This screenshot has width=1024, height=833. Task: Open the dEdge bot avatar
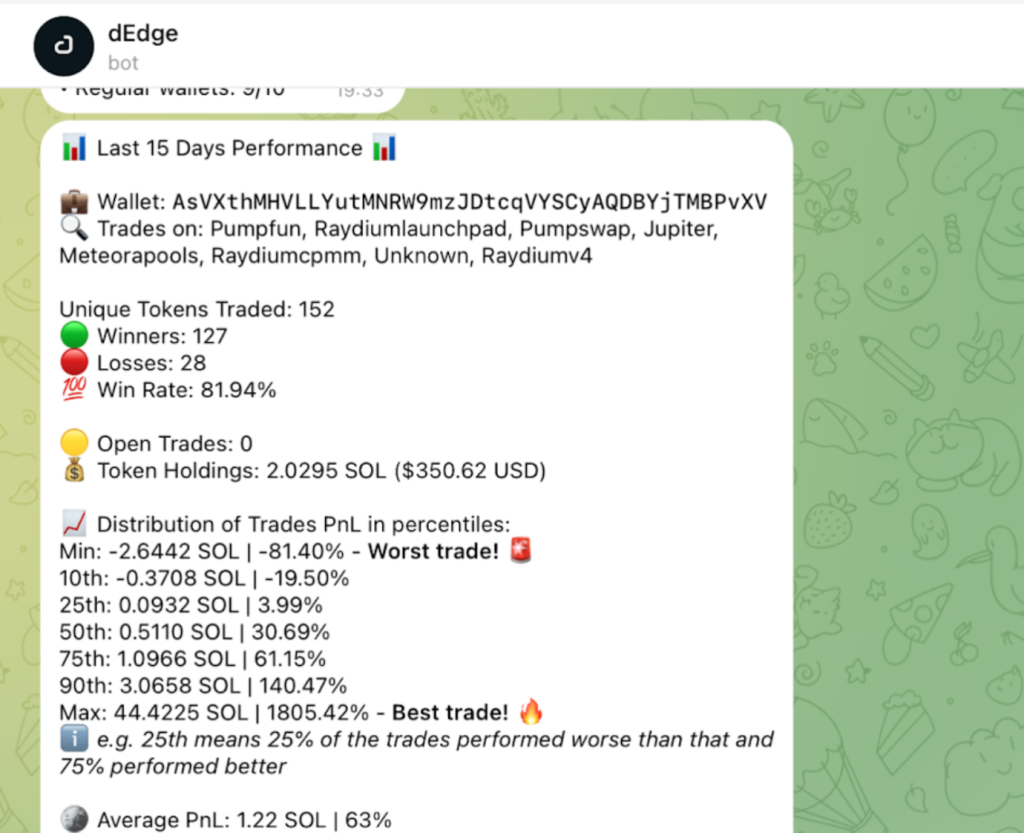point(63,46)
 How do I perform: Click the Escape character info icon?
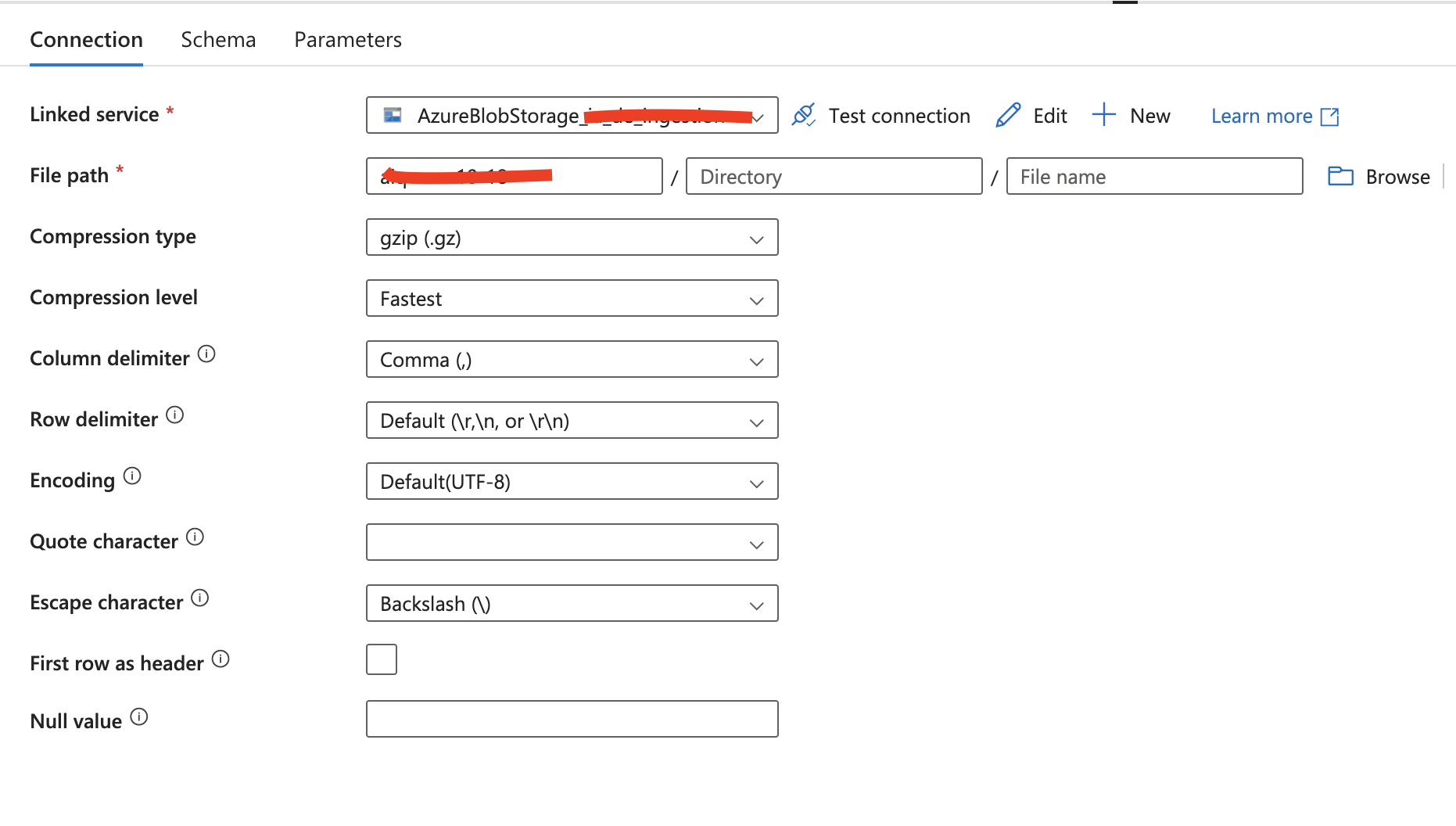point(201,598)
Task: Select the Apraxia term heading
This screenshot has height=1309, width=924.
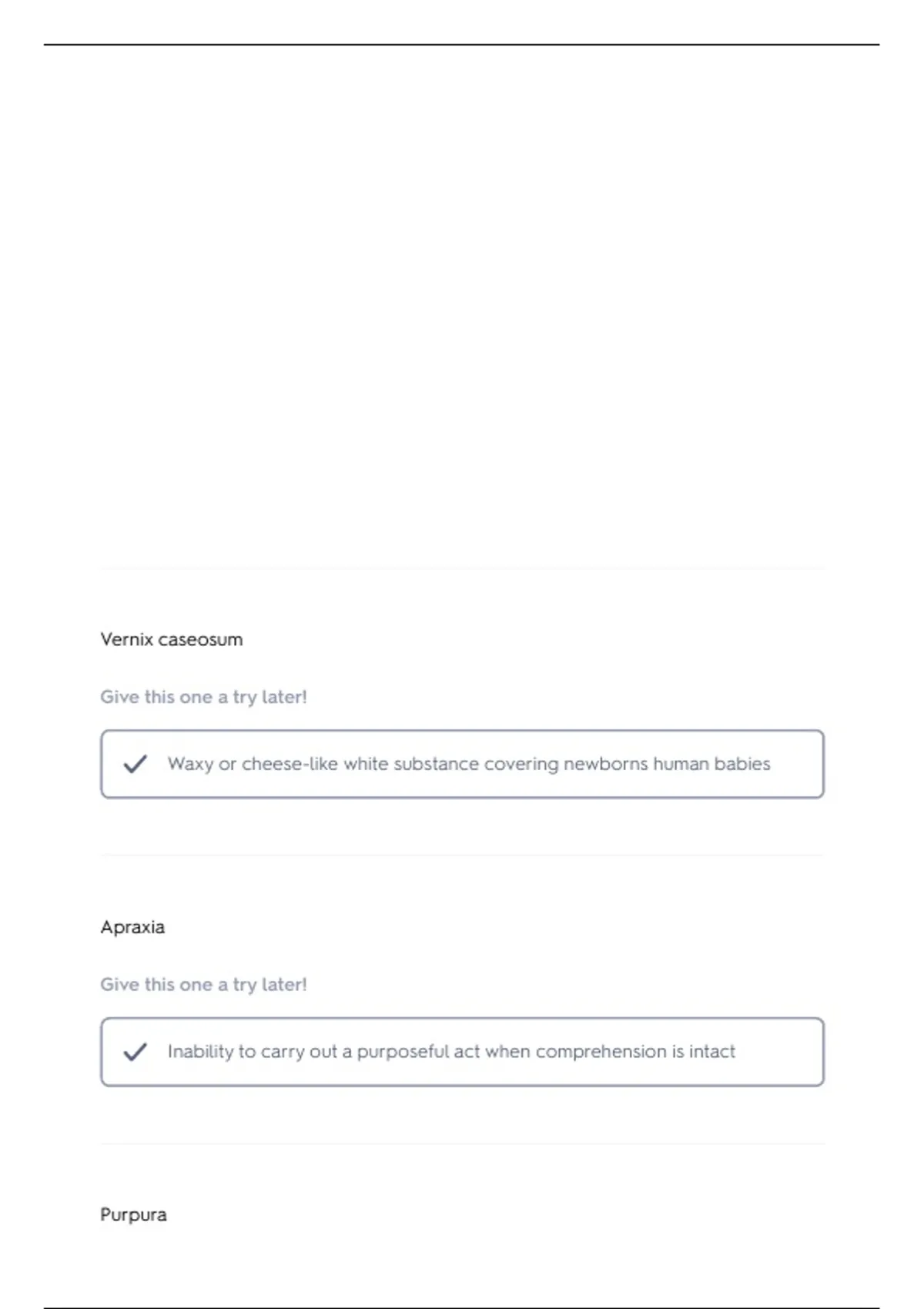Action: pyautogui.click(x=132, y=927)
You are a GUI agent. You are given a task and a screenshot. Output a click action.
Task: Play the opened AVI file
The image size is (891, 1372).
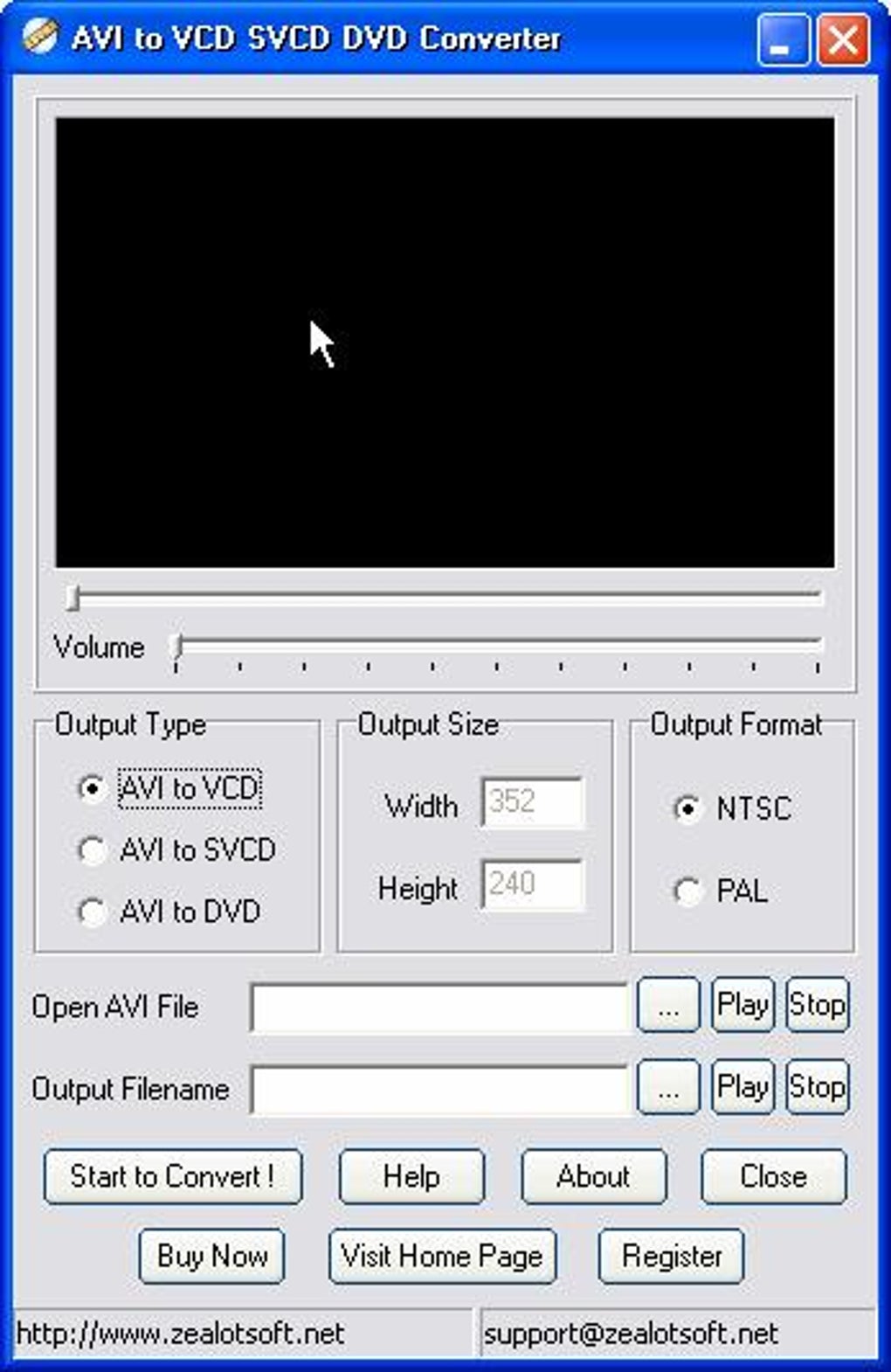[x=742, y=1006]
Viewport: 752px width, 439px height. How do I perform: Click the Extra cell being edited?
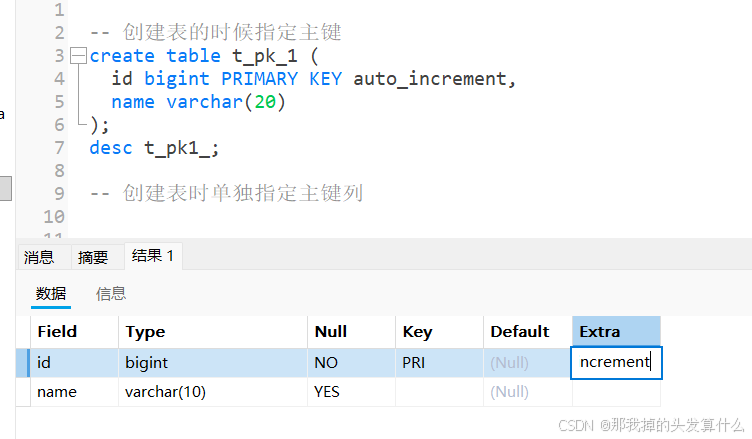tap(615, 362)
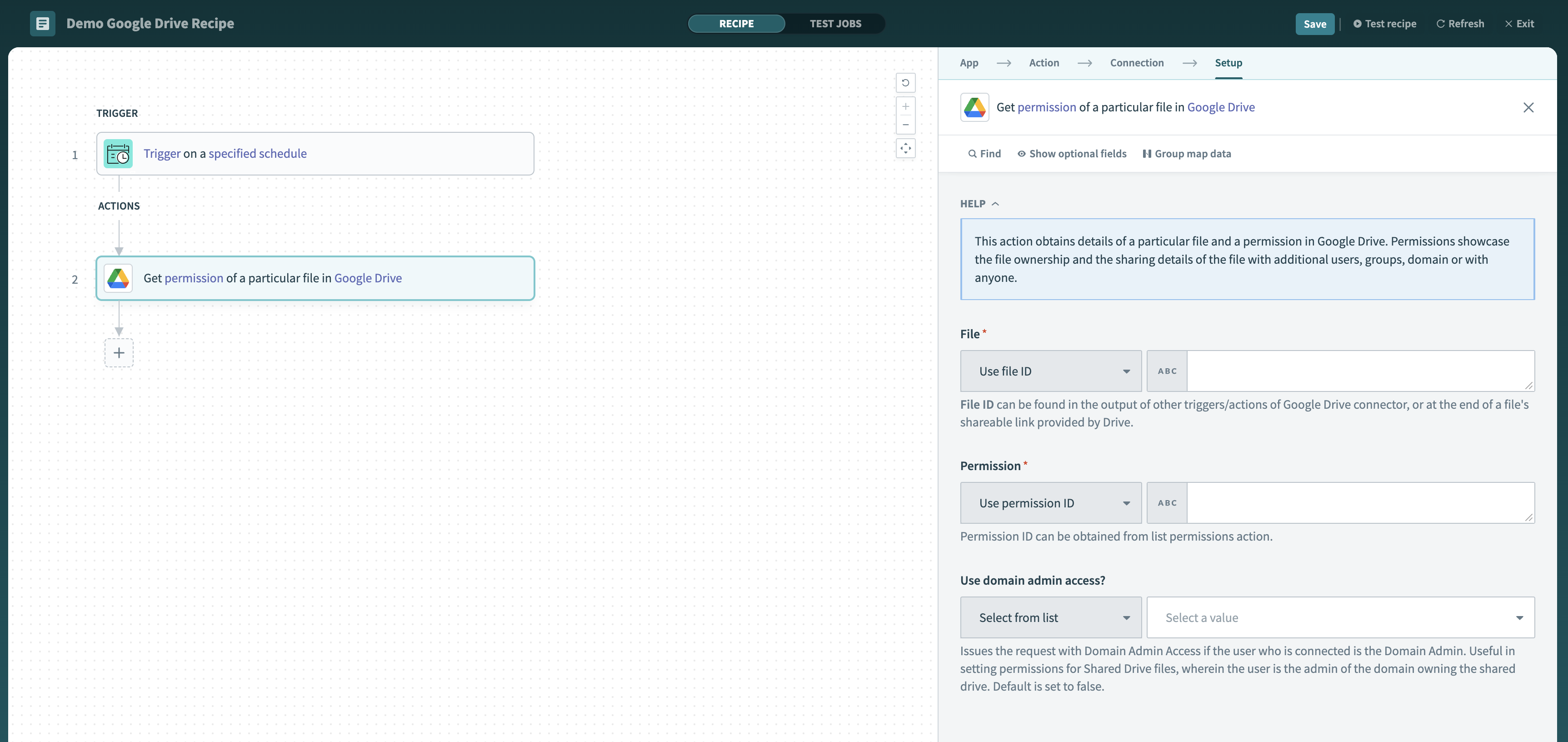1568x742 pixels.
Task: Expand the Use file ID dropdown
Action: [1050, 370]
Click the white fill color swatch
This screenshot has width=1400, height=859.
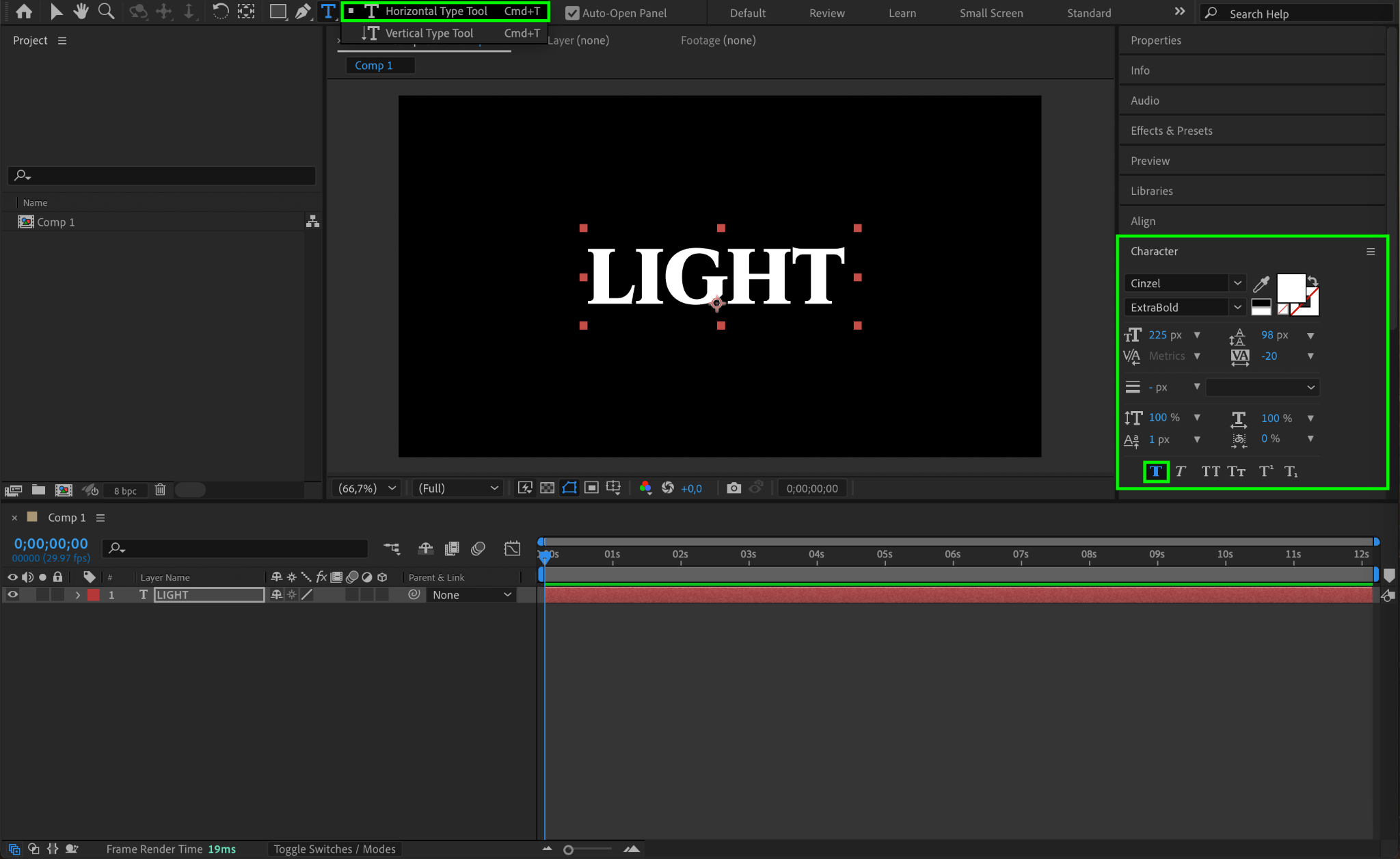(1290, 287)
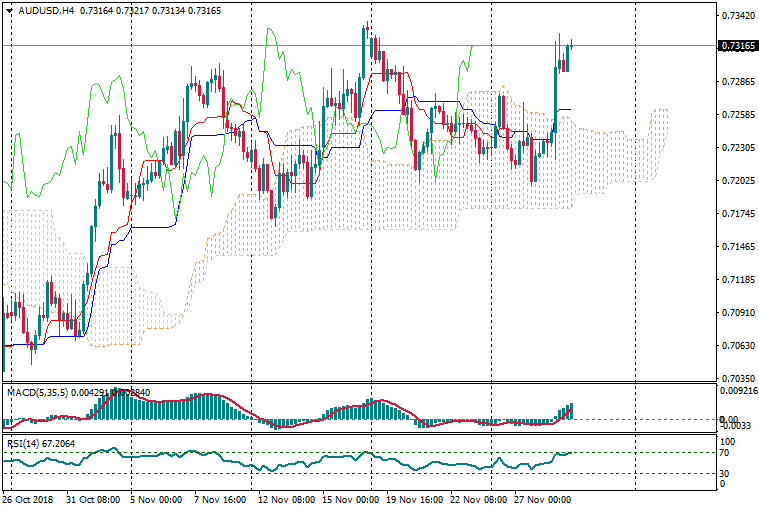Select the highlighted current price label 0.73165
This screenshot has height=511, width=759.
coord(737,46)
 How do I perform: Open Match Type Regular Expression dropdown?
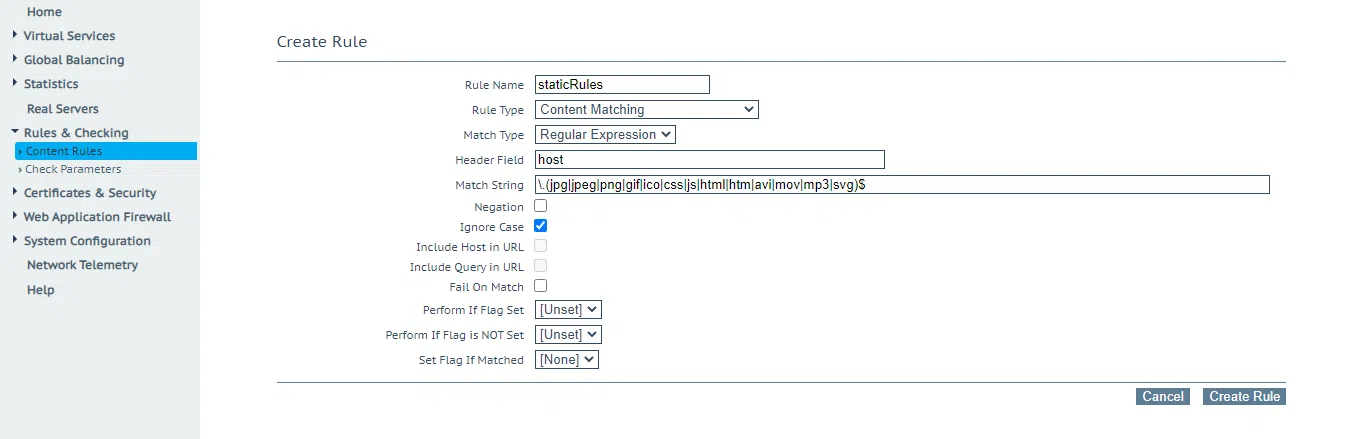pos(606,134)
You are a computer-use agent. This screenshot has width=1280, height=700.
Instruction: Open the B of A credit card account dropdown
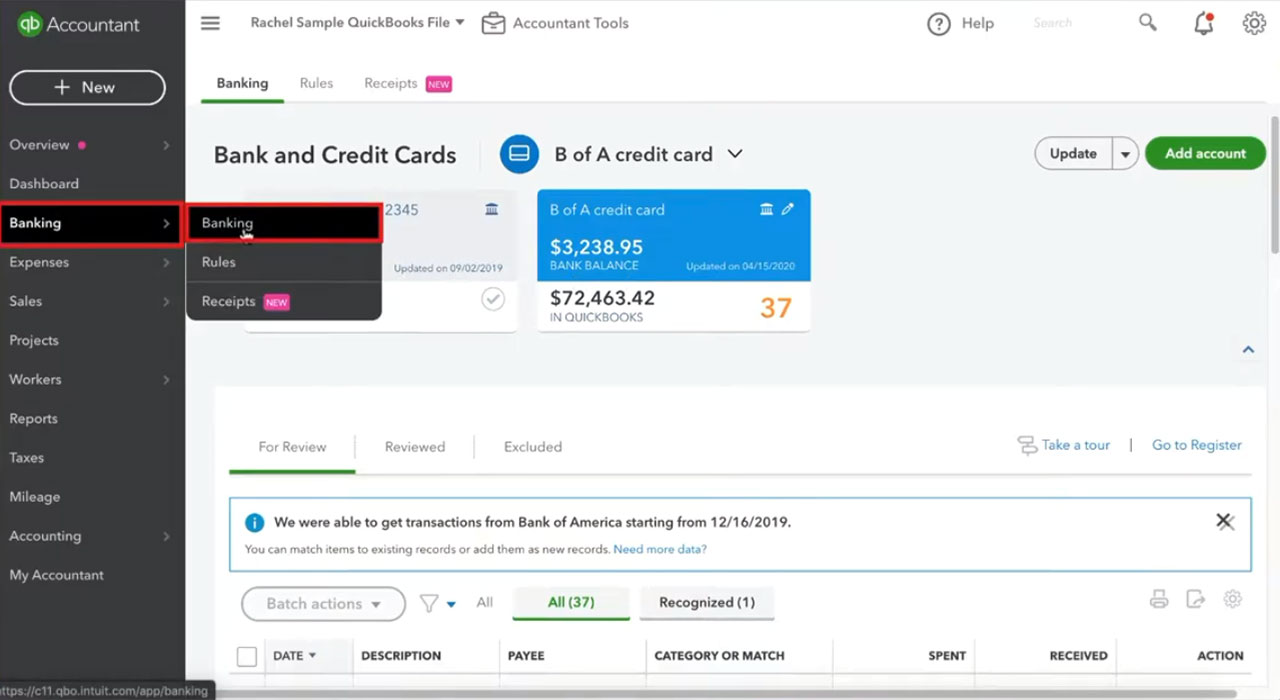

Directions:
Could you reproduce the lines above word for word, starting at the very first one and ending at the line that contains "Action: pyautogui.click(x=132, y=927)", with the pictures left out?

Solution to the problem:
This screenshot has width=1024, height=833. Task: Open the dEdge bot avatar
point(63,46)
 How do I perform: Click the Escape character info icon?
point(201,598)
Task: Select the Apraxia term heading
This screenshot has height=1309, width=924.
Action: pyautogui.click(x=132, y=927)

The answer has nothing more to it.